DNA polymorphism, population structure and demographic processes
Since the DNA samples were diploid, the identification of haplotypes (i.e. sequence variants) was ambiguous where more than one SNP was present and heterozygote individuals were observed. Diploid sequences were treated using Haplotyper  to produce two haploid sequences per individual. Insertions-deletions ("indels") were coded like SNPs: each gap, irrespective of its length, was replaced by a nucleotide producing a SNP to treat indels in subsequent analyses. Indel inference in heterozygote samples was performed based on the comparison of sequences obtained from the two strands and by applying the "Split heterozygote indels" function in CodonCode Aligner.
Population sub-structuring introduces biases in the outcome of mutation-drift equilibrium tests, and therefore the latter must be applied exclusively to panmictic, Wright-Fisher populations (although some tests are robust to population structure). Therefore, the groups of samples obtained for each sampling site were tested for genetic differentiation - based on haplotypes at PIP genes - and lumped together when differentiation could not be detected. For E. falcata and C. guianensis, sampling sites turned out to belong to two clusters (identified as NW and SE populations in tables 3 and 4) and therefore standard neutral equilibrium model tests were performed separately for each population.
Analyses of sequence data were performed using DnaSP v. 4.10.9 . Nucleotide diversity was estimated by Watterson's θw  and π, the average number of pairwise nucleotide differences among sequences in a sample .
Coalescent simulations with DnaSP were performed with recombination, because the accumulation of historical recombination events influences patterns of sequence diversity even on very short genetic distances. Within-amplicon recombination rate of gene fragments was estimated by LDhat v2.1 ; most-likely values of rho and their confidence interval (i.e. the interval of values with a ΔLOD no larger than 3 from the most likely value) were used to test the robustness of standard neutral equilibrium statistics (see Results) to variations of rho. That is, neutral confidence intervals for each statistic were obtained and compared for the most likely value of rho and for two estimates, one on each side of the most likely estimate, the probability of which is 1000-fold lower than the probability of the most likely estimate.

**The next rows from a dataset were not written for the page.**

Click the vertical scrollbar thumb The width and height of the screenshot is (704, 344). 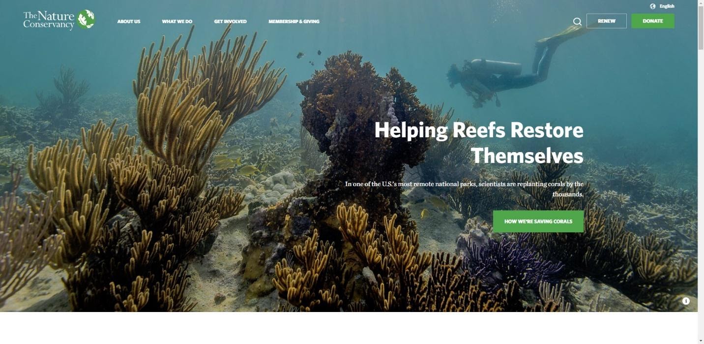pos(701,29)

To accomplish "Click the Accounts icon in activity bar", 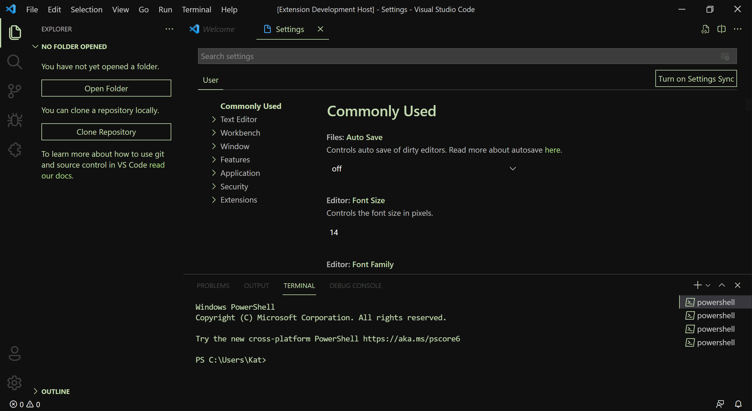I will point(14,353).
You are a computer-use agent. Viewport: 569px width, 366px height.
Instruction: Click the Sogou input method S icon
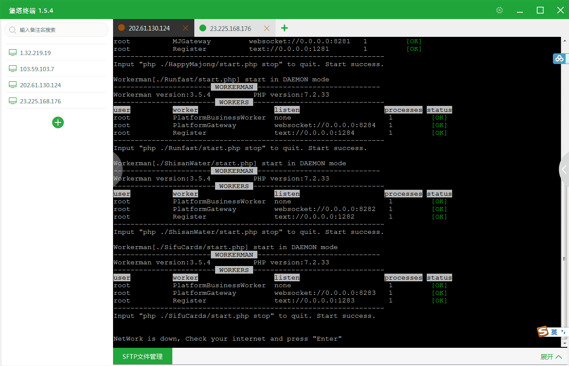point(543,332)
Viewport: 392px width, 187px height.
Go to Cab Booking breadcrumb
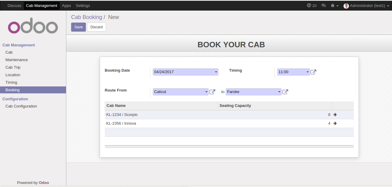click(x=86, y=17)
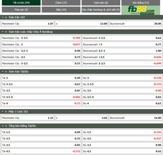Screen dimensions: 163x155
Task: Open the fb88.com logo banner
Action: click(141, 10)
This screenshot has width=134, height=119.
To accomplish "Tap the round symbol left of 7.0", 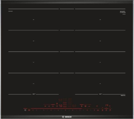I will click(x=57, y=106).
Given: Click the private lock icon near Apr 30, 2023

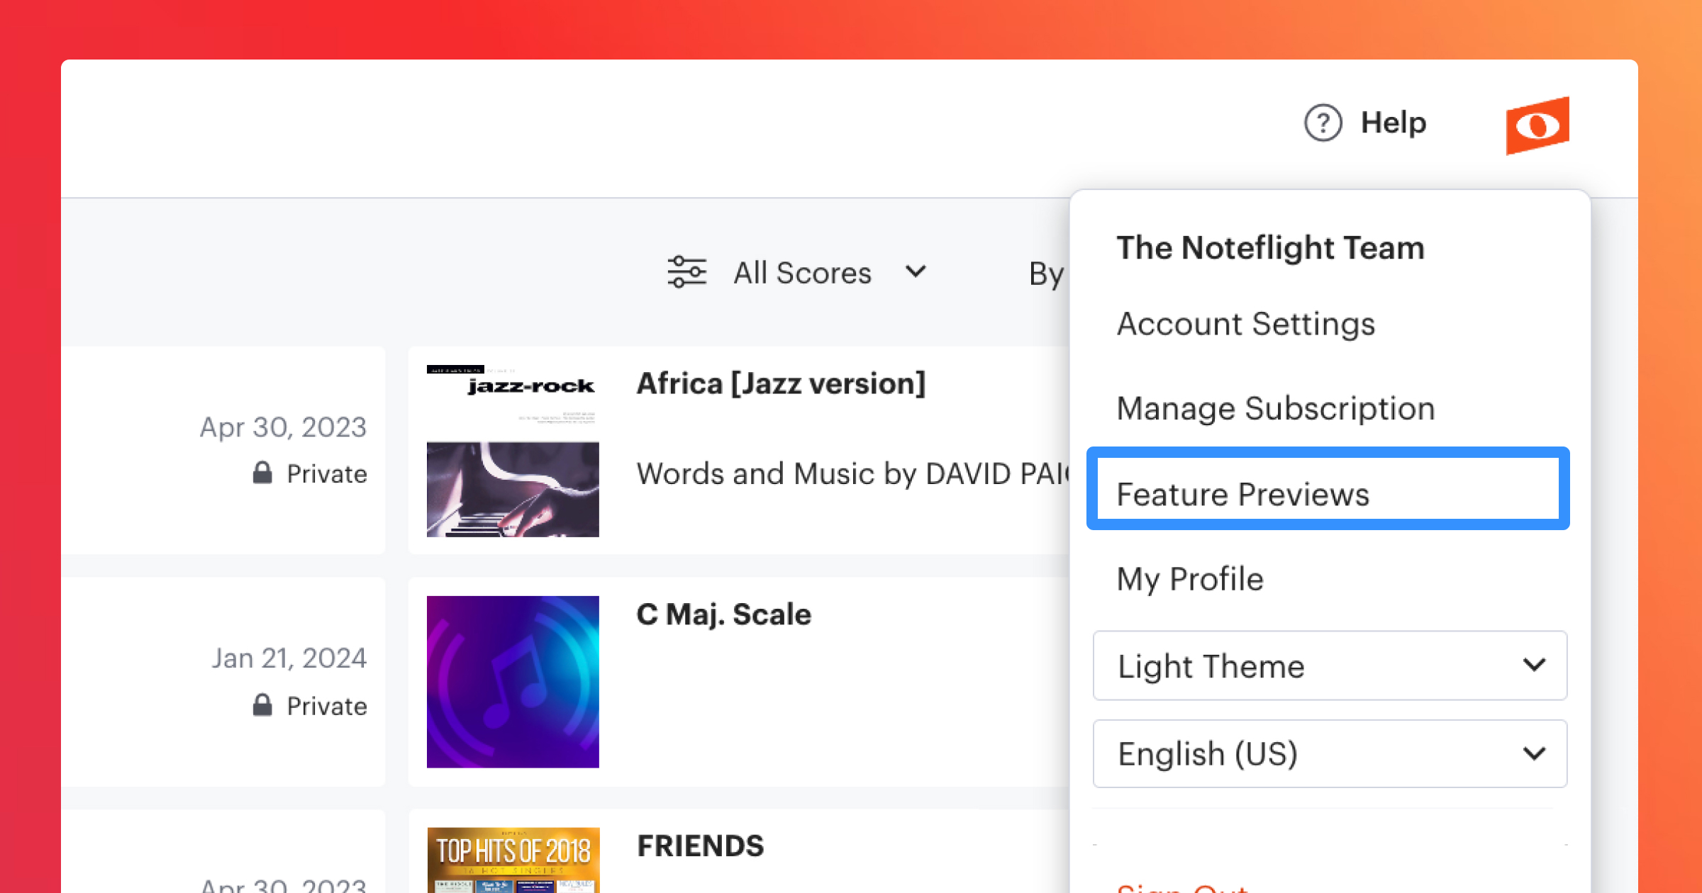Looking at the screenshot, I should coord(262,473).
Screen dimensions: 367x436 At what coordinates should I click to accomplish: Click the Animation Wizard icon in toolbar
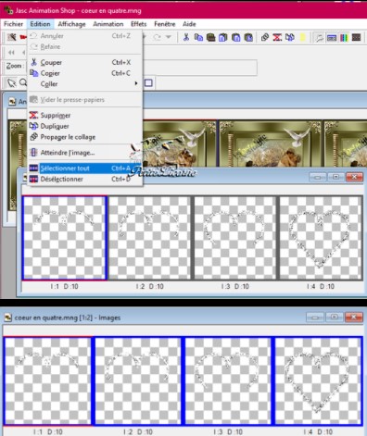[x=12, y=37]
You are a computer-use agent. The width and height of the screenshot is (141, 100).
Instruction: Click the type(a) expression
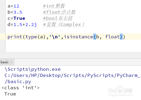pos(35,37)
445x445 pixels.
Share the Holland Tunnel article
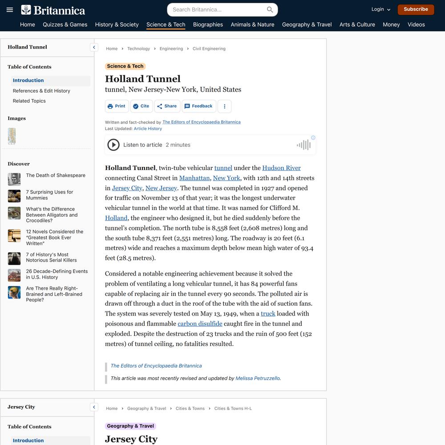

Tajima's D , Fu and Li's D* and F*  and Fu's F s  tests were computed to identify departures from the standard neutral model of evolution. All these tests are based on the comparison of observed levels of DNA sequence diversity obtained from different estimators, which, under neutral conditions of a population with stable effective size and in the absence of selection, estimate the population diversity parameter theta. Departures from the standard neutral equilibrium model affect the various estimators differently, causing their (standardised) difference to be non-zero. Tajima's D-statistic was computed for each locus and reflects the difference between π and θW. Fu and Li's tests (D* and F*) are based on the distribution of mutations in the genealogy and compare the number of "old" and "new" mutations. The Fs test, based on the haplotype (gene) frequency distribution, was also calculated. These tests were preferred over those requiring comparisons to an out-group, due to lack of genomic information on closely related species and the difficulty of correctly identifying orthologs in multiple-gene families such as PIPs. All these statistics were also estimated within each sequence by a sliding-window method. Test statistics were recomputed on windows of one-hundred base pairs length with a step size of two using the function implemented in DnaSP .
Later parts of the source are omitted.